Prolonged global ischemia results in a defect in oxygen extraction during early reperfusion. This study was thus undertaken to assess the effects of maintaining cardioplegia at the onset of reoxygenation in view of channeling available energy toward reparative cell processes rather than mechanical activity. Twenty-four isolated perfused rat hearts were subjected to 120 min of 15 degrees C ischemia. Group I (control) was reperfused with the standard Krebs perfusion medium whereas in groups II and III the initial reperfusate consisted of an oxygenated alkaline cardioplegic solution prior to the resumption of Krebs perfusion. Oxygenation of the cardioplegic reperfusate was ensured by fluorocarbons at a concentration of 10% (O2 content: 5.5 vol %; group II) or 20% (O2 content: 9 vol %; group III). In addition to hemodynamical determinations, high-energy phosphates and intracellular pH were monitored serially by phosphorus-31 nuclear magnetic resonance spectroscopy. After 30 min of reperfusion postischemic recovery of aortic flow was better in group II (74.0 +/- 5.9% of control) than in group I (59.1 +/- 5.4% of control, P less than 0.05). This functional improvement correlated with a higher postischemic increase in phosphocreatine levels (103.21 +/- 11.21% vs 74.12 +/- 3.59%, at 3 min of reperfusion, P less than 0.05) without significant differences in total ATP content. Group III hearts exhibited a slow recovery as evidenced by a severe depression in aortic flow, coronary arteriovenous difference, and total phosphate content during the 15 initial minutes of reperfusion. These results show that the protection provided by cardioplegia can be improved by a fluorocarbon-oxygenated cardioplegic reperfusate.(ABSTRACT TRUNCATED AT 250 WORDS)

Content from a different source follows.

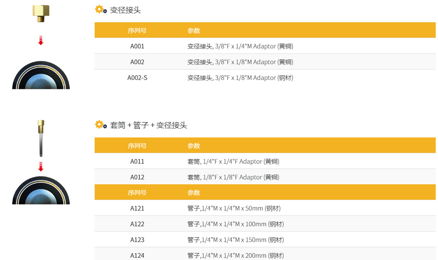Click the brass adaptor fitting image
The width and height of the screenshot is (438, 260).
pyautogui.click(x=41, y=14)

31P-NMR study of high-energy phosphorylated compounds metabolism and intracellular pH in the perfused rat heart

Using 31P-NMR and haemodynamical measurements, this work assesses different aspects of myocardial preservation improvement during a global ischaemia, based on a simultaneous and correlated study of high-energy phosphorylated compounds, intracellular pH and left ventricular function. Isolated perfused working rat hearts were subjected to 2 or 3 h of hypothermic ischaemia followed by 30 or 45 min of reperfusion. A study of the influence of pH and buffer used in cardioplegic solutions has demonstrated a better preservation of high-energy phosphates and an improved functional recovery when using a pH 7.0, glutamate - containing solution. Protection provided by cardioplegia can be enhanced by the appropriate use of a fluorocarbon-oxygenated cardioplegic reperfusate. The use of nifedipine, a calcium antagonist, in the cardioplegic solutions, does not provide any additional protection under hypothermic conditions.